Один мужик, по имени Валерий, – коренастый, с двумя золотыми зубами, с засаленной головой в али-баба-штанах – стоял у зеркала и, кусая зажатое в левой руке яблоко, правой брил ту щеку, откуда оно выпирало. Он посмеивался и изрекал с набитым ртом, отстраняя машинку, что-то оптимистичное. Однако его смешки и деланый энтузиазм отдавали затхлым душком. Может быть, он переживал кризис среднего возраста или недавно развелся – на правой узловатой руке его, цвета кирпича, еще бледнел след от широченного кольца, какими обручались в советские времена.
Второй мужчина был моложе – лет двадцати – с рахитически впалой грудью, в очках. Он лежал на животе и тыкал в планшет, издавая звуки, отражающие и его настроение, и коллизии планшетного мира. Их, звуков, никто в комнате не замечал.

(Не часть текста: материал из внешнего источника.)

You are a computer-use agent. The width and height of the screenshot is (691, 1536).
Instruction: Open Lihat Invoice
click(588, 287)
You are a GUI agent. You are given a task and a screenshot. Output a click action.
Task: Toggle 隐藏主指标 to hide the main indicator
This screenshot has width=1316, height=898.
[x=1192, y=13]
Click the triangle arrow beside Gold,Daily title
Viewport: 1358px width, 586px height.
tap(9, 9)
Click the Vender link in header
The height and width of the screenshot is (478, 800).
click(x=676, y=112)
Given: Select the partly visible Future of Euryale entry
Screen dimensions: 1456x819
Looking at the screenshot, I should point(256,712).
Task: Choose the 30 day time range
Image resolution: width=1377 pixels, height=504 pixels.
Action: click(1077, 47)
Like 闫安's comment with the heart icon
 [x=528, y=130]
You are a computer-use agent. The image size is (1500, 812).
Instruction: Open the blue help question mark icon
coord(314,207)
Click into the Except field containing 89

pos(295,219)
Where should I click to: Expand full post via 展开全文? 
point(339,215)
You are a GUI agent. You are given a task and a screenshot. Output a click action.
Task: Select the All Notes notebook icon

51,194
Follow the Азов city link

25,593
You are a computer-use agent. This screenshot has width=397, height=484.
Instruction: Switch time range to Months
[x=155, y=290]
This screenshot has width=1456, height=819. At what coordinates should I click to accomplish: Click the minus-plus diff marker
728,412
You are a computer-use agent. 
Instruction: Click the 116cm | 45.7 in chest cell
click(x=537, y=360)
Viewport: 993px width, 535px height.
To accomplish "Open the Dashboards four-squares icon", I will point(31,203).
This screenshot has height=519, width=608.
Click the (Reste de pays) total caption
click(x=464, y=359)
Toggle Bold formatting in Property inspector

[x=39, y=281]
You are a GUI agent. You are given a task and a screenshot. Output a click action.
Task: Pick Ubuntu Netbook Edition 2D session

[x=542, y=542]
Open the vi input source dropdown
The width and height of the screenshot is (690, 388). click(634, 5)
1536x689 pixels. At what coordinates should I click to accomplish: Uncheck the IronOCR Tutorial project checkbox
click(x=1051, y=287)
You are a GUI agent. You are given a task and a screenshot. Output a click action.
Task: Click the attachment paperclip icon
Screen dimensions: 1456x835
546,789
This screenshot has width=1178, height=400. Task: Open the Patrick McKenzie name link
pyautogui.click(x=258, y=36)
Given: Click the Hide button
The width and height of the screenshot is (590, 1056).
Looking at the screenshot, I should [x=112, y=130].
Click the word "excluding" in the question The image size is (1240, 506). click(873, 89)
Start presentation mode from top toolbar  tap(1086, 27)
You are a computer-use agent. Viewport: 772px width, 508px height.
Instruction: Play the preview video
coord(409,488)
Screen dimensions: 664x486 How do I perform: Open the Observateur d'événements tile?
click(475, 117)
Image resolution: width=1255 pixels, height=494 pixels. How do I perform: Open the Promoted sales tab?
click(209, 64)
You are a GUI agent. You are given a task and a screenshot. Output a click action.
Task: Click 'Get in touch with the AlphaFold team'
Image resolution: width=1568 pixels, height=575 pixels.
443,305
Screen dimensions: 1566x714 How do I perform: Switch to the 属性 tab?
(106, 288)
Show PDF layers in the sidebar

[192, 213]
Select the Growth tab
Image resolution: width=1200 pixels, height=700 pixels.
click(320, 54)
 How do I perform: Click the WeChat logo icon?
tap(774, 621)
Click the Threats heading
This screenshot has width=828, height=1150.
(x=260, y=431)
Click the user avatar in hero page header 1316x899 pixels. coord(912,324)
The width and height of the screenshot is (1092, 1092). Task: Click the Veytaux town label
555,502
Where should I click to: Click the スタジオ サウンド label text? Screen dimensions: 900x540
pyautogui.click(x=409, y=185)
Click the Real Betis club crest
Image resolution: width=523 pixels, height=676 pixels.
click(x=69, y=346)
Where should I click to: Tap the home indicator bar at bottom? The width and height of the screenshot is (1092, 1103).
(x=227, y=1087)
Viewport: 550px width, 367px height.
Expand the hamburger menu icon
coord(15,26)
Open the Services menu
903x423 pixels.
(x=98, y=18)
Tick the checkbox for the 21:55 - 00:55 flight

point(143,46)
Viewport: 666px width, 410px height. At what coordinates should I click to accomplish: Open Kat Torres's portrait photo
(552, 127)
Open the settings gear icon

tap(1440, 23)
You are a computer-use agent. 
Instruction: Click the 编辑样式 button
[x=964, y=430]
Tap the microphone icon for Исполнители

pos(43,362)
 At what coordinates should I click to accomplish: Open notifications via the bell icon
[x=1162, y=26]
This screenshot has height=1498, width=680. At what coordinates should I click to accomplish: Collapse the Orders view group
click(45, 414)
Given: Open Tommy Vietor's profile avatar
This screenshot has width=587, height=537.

Третий, представившийся Анатолием, выглядел зрело и адекватно. На вид ему было около тридцати. Когда я вошел, он стоял у окна и с кем-то разговаривал по телефону, а потом вышел в коридор. До моего слуха долетело: «Посмотри на человека и после говори».
– Не устаю повторять, – он вернулся в комнату, видно, желая на этот раз, чтоб мы его услышали, – жизнь – это проект. Но никто рационально и вдумчиво проектированием не занимается. Просто не знают законов.